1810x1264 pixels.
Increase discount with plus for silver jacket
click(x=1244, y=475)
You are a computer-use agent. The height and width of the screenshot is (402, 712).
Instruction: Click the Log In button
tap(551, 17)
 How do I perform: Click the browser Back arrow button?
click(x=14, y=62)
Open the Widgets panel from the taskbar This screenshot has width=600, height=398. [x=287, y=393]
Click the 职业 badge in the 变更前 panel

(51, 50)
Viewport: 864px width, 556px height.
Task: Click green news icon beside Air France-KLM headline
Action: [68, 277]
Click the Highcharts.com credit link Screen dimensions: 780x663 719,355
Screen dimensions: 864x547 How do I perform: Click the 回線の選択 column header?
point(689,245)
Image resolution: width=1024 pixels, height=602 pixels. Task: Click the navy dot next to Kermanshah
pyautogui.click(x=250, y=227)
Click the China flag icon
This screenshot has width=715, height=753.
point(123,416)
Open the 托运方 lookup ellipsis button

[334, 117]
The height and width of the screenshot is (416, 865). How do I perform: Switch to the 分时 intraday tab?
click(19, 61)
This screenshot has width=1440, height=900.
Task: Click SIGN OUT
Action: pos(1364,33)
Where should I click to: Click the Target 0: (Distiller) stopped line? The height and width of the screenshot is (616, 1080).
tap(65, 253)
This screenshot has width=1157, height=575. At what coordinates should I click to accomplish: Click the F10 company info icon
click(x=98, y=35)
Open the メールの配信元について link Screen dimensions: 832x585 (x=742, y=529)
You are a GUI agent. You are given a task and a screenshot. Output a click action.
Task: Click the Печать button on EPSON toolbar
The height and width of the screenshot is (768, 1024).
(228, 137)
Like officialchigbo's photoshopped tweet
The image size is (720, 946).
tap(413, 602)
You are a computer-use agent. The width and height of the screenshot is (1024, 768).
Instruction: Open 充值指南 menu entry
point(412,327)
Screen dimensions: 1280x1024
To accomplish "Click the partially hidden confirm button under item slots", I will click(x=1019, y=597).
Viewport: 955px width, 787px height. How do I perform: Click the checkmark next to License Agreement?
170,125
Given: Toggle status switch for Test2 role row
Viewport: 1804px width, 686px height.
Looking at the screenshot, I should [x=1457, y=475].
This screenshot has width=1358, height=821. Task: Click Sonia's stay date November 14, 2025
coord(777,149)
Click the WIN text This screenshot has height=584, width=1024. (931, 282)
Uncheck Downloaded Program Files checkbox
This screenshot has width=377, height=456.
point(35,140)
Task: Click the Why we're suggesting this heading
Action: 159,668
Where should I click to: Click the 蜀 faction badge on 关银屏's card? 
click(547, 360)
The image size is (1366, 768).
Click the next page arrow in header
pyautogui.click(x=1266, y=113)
□ □ □ □ □
_Required action:_
Which lines of the material above hold the string "link"? Pull them out.

_Solution to this task:_
Click the Highcharts.com credit link Screen dimensions: 780x663 719,355
Open the メールの配信元について link Screen dimensions: 832x585 (x=742, y=529)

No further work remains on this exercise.